RECORDS TO USE -
▼▼▼
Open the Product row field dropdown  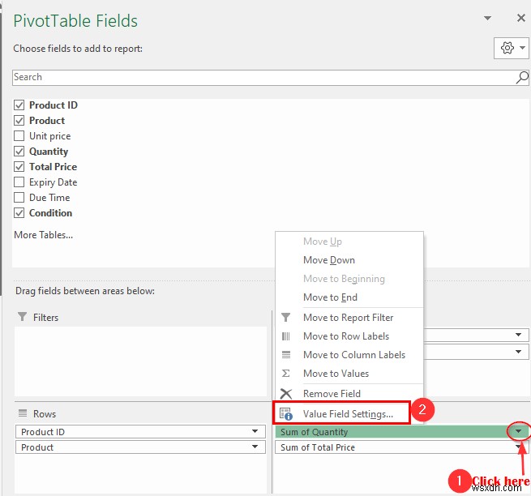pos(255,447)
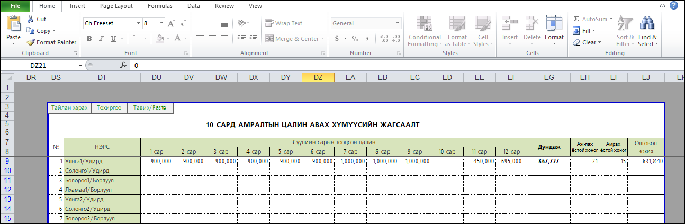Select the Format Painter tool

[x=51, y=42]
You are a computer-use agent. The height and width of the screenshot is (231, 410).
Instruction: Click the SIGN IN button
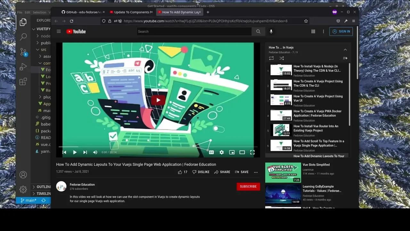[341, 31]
▲▲▲
▼▼▼
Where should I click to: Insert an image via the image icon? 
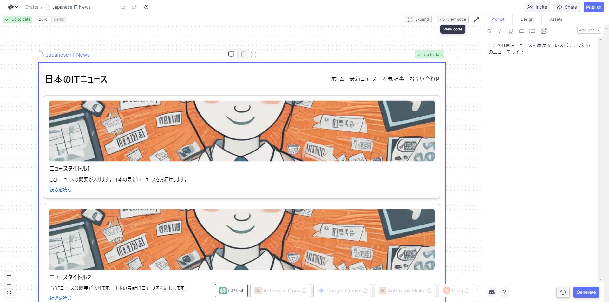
▲▲▲
EXERCISE - From the lines above, copy out each one that contains the string "Insert".

REPLY -
Where should I click to: Insert an image via the image icon? 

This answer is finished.